Extract every line of the records that contains the string "width". Matches must be case-sensitive.

§ **RECORD SET**:
---------------

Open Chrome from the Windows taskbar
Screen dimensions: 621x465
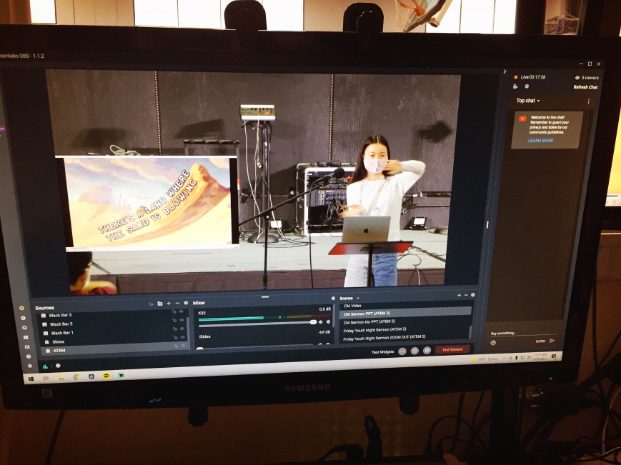tap(76, 377)
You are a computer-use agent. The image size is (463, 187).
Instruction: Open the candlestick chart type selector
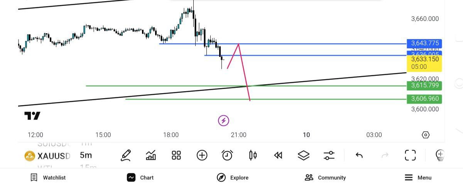253,155
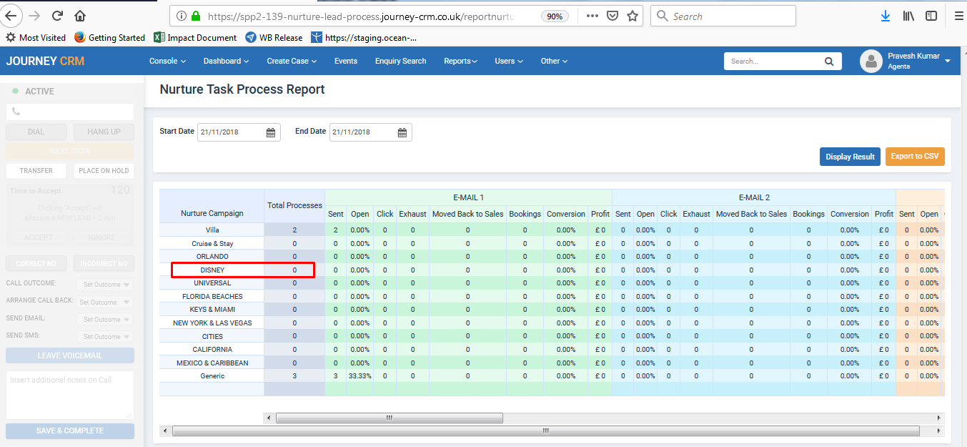
Task: Click the Start Date calendar icon
Action: (x=271, y=132)
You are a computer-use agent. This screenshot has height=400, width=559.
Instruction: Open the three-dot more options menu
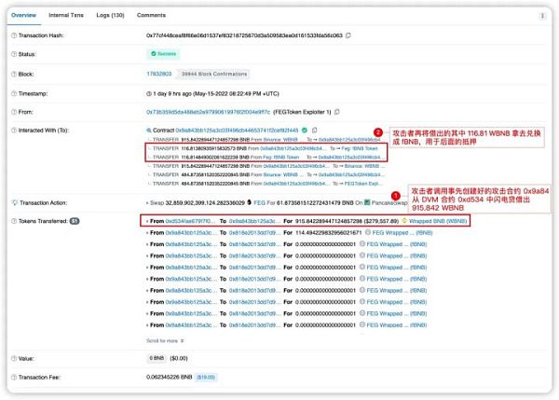[x=542, y=16]
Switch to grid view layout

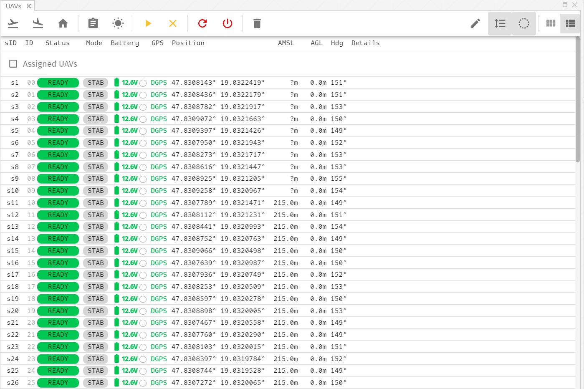(x=550, y=23)
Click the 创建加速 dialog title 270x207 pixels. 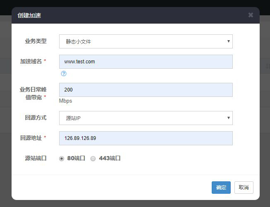tap(29, 15)
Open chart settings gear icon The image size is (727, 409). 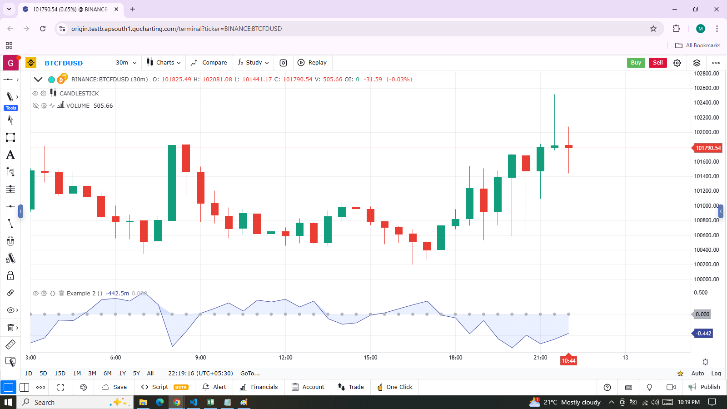[x=677, y=63]
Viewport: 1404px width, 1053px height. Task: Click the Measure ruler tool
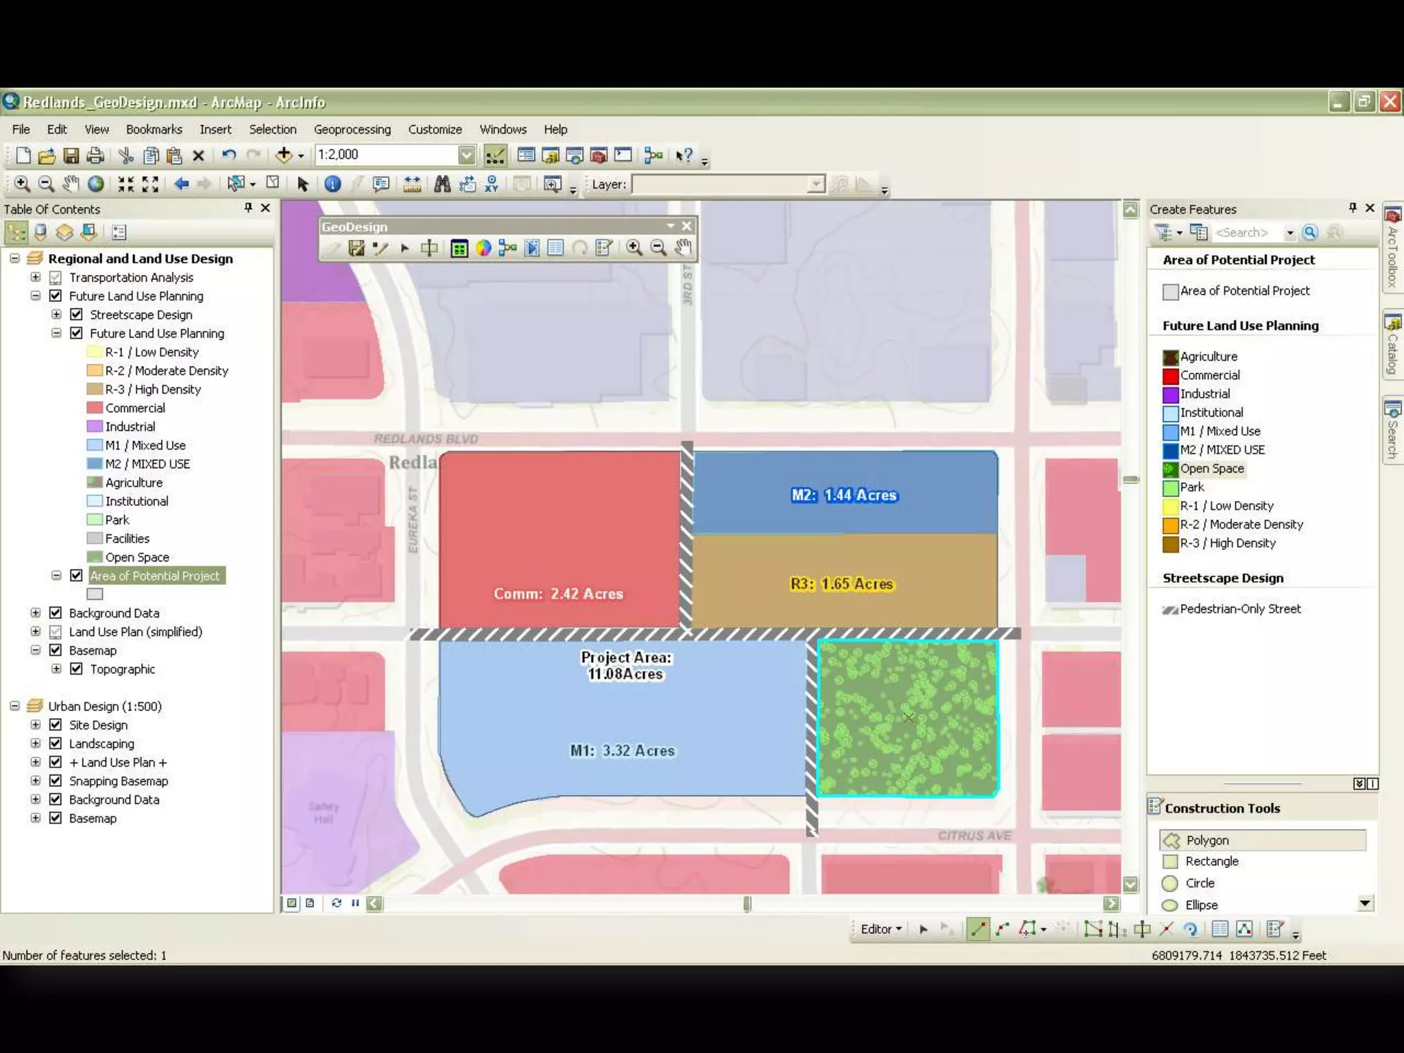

---------------

§ **THE REPLY**:
You are a computer-use agent. This screenshot has height=400, width=559.
Viewport: 1404px width, 1053px height. Task: Click the Measure ruler tool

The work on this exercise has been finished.